# cutting my Pom's hair?



## Snuggles (May 1, 2008)

I want to cut my Pom's hair. She is so warm and gets stuff in the hair under her tail and her mouth so we want to lighten her load. She is only seven months so I don't want to mess her hair up. I am thinking of using a razor type thing that my husband uses. It is kind of like a big fat comb. We just used it on our Yorky, Llapsa, Pekineese mix and she looks fine. Do we have anyone on board her does their Pom's hair and what does it look like? I definitely do not want the long hair look.

Thanks


----------



## Graco22 (Jul 16, 2007)

Anytime you cut a doublecoated breed's hair, you run the risk of it not growing back correctly. Some dogs grow back just fine, some don't. They grow back patch, all fuzzy undercoat, etc. Generally, the risk is higher the shorter you go. Being that she's a puppy still, I would just do a trim on her sanitary area, pads, and feet at this point, and wait for coat change to do anything drastic. Here is a picture of what can happen when clipping a doublcoated breed short..This is actually a pomeranian.


----------



## Snuggles (May 1, 2008)

We are headed south next week where it is going to be very warm compared to what we have had here and she seems to be a "hot dog" as it is so I am not sure what do here. I want to take her on the beach (ocean) but I don't want her to be real hot when walking on the streets also.


----------



## Tankstar (Dec 30, 2006)

I would not cut the hair. it wont do much of anything to help with the heat. the coat works as a insulator for cold and hot. she will be cooler with it on. She will survive hanging out at the beach, keep her shaded, freash water and dip her in the water if you want or let her swim if she wants.
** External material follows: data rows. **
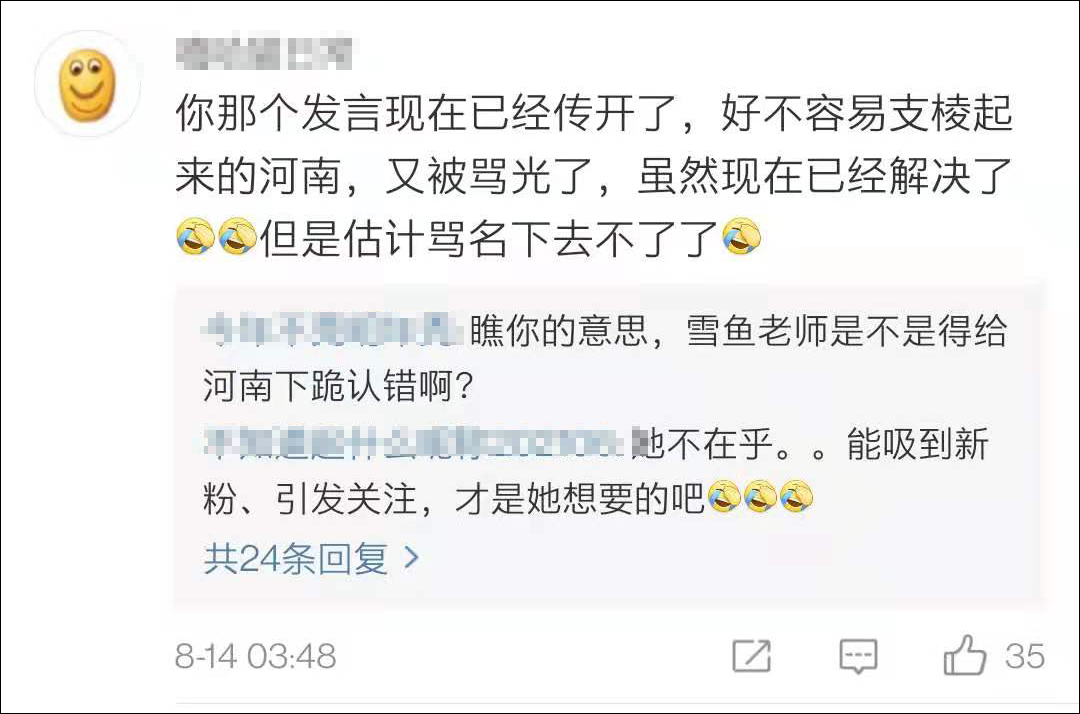Open the commenter's smiley avatar profile
Image resolution: width=1080 pixels, height=714 pixels.
(x=87, y=84)
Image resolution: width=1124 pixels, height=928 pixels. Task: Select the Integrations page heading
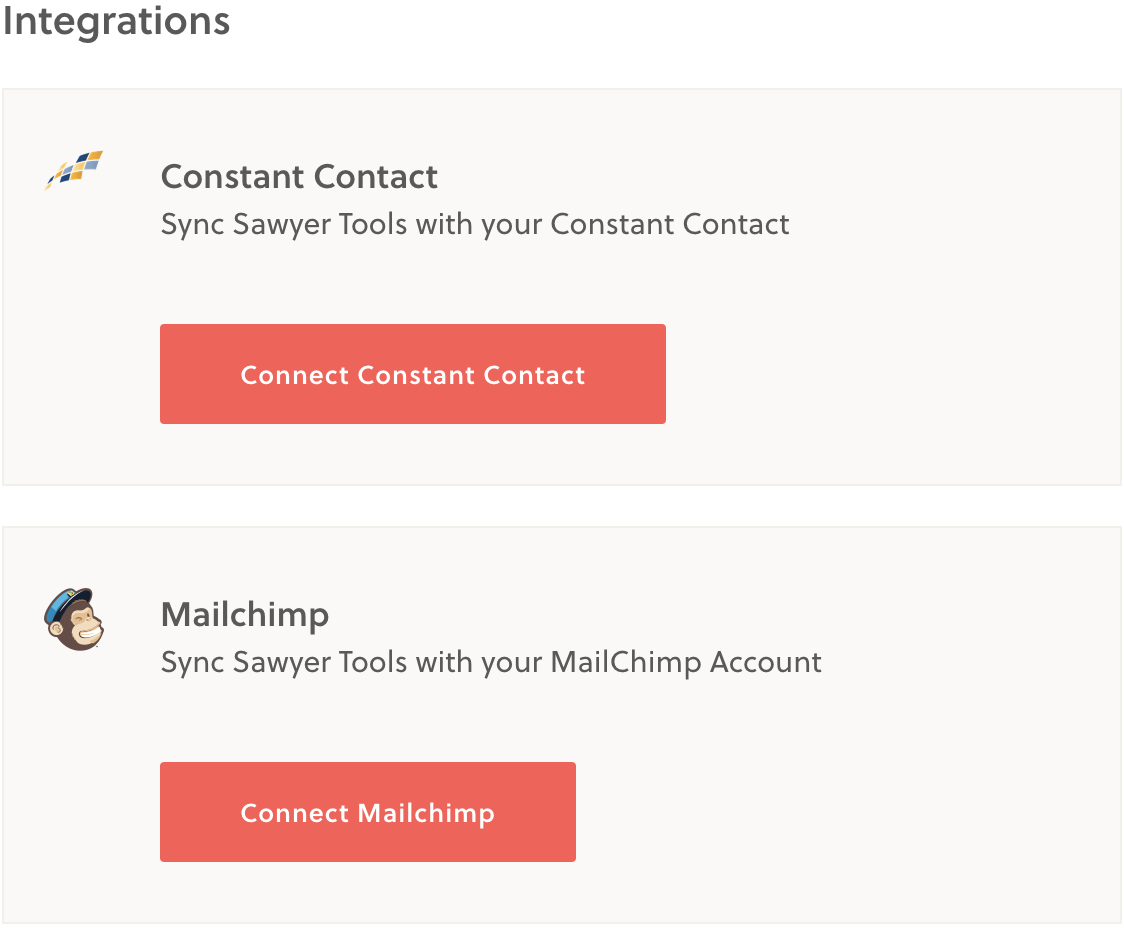coord(116,21)
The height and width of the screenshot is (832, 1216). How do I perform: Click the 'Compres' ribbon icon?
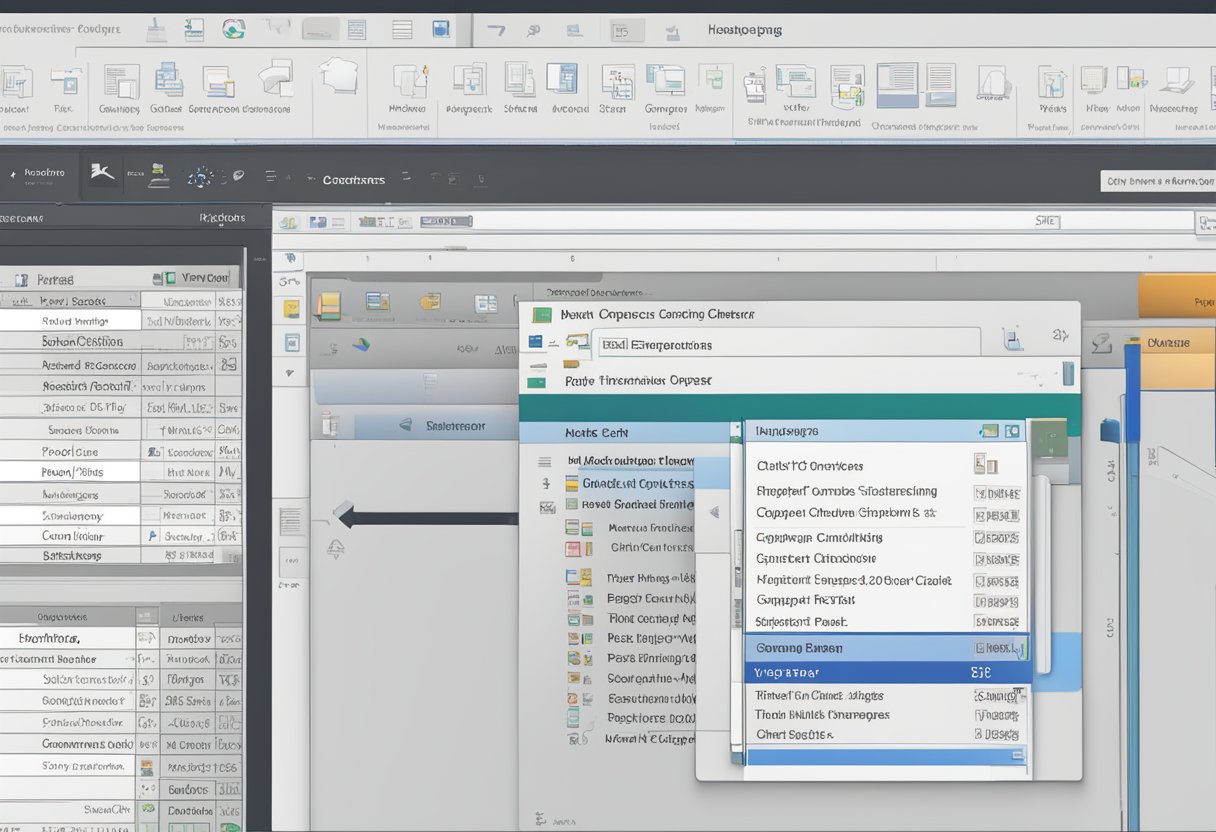pos(663,81)
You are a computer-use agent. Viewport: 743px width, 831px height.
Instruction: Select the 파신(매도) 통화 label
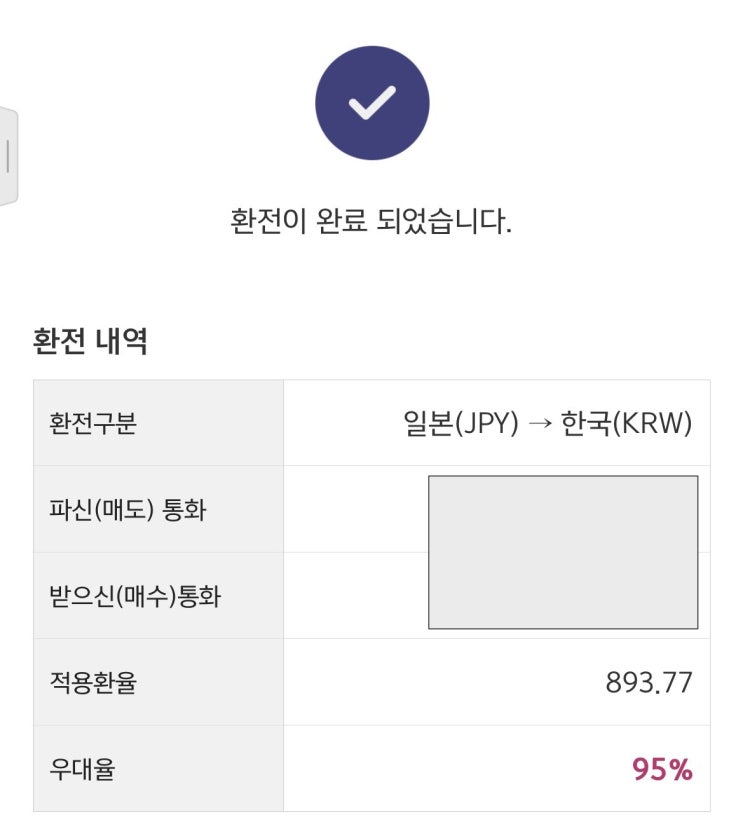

you really risk ruining her coat. if you dont want a long hair dog, why did you get one? Not being rude or anything, but you did say you dont want the long hair look.


----------



## Snuggles (May 1, 2008)

I don't want the long haired look like it dragging on the ground. I like her basically as she is now. Would like to keep it like it is now. Maybe we will lightly cut under the tail and her chin.


----------



## Kina_A (Jun 8, 2009)

Omg Graco!! Is that poor dog now bald? Was there anything you could do to make him look normal. Poor thing.


----------



## Graco22 (Jul 16, 2007)

Kina_A said:


> Omg Graco!! Is that poor dog now bald? Was there anything you could do to make him look normal. Poor thing.
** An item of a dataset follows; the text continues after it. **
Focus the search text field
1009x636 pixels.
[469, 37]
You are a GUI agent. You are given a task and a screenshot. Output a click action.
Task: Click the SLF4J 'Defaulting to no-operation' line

No, she's not bald. She comes in every month, and gets cut down to that short length you see on her in the close up photo. Coats that grow back in badly like that will grow differently every time. Sometimes, those short areas in the pic grow out, sometimes not. Her owners like her cut short, so it doesn't bother them any..but her coat would never come back even close to normal, even if they wanted it to. Never. She is older now..will turn 15 in August and really is in great shape for her age..just ruined coat from being cut short.


----------



## Snuggles (May 1, 2008)

http://i466


Well we chickened out on the full haircut and gave her a trim. She was getting wild looking. Here she is now.

[IMG]http://i466.photobucket.com/albums/rr27/Gingee01/0730091834a.jpg



Try it again. The hair isn't lopsided like it looks in the picture.


----------



## Kina_A (Jun 8, 2009)

Oh thank goodness that she isn't blad. When I first looked at the pictures, it looked bald!! It just looks kind of strange. I've never seen a shaved Pom before. 
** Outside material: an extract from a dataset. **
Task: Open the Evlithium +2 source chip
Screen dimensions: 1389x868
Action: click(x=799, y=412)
I had no idea that you could ruin a doublecoated dog's hair by shaving it. Good to know if I ever get a doublecoated dog!!


----------



## Tankstar (Dec 30, 2006)

Snuggles said:


> I don't want the long haired look like it dragging on the ground. I like her basically as she is now. Would like to keep it like it is now. Maybe we will lightly cut under the tail and her chin.


Well you can easily get the long hair trimmed. I trim Blazes in summer, or else the long mane of his and somache hair drag in dirt and all that fun stuff. a trim wont ruin the coat, is its not getting right down in to the coat. she looks good in her trim.


----------



## Snuggles (May 1, 2008)

Thanks. I think she needs a little more evening out but............


----------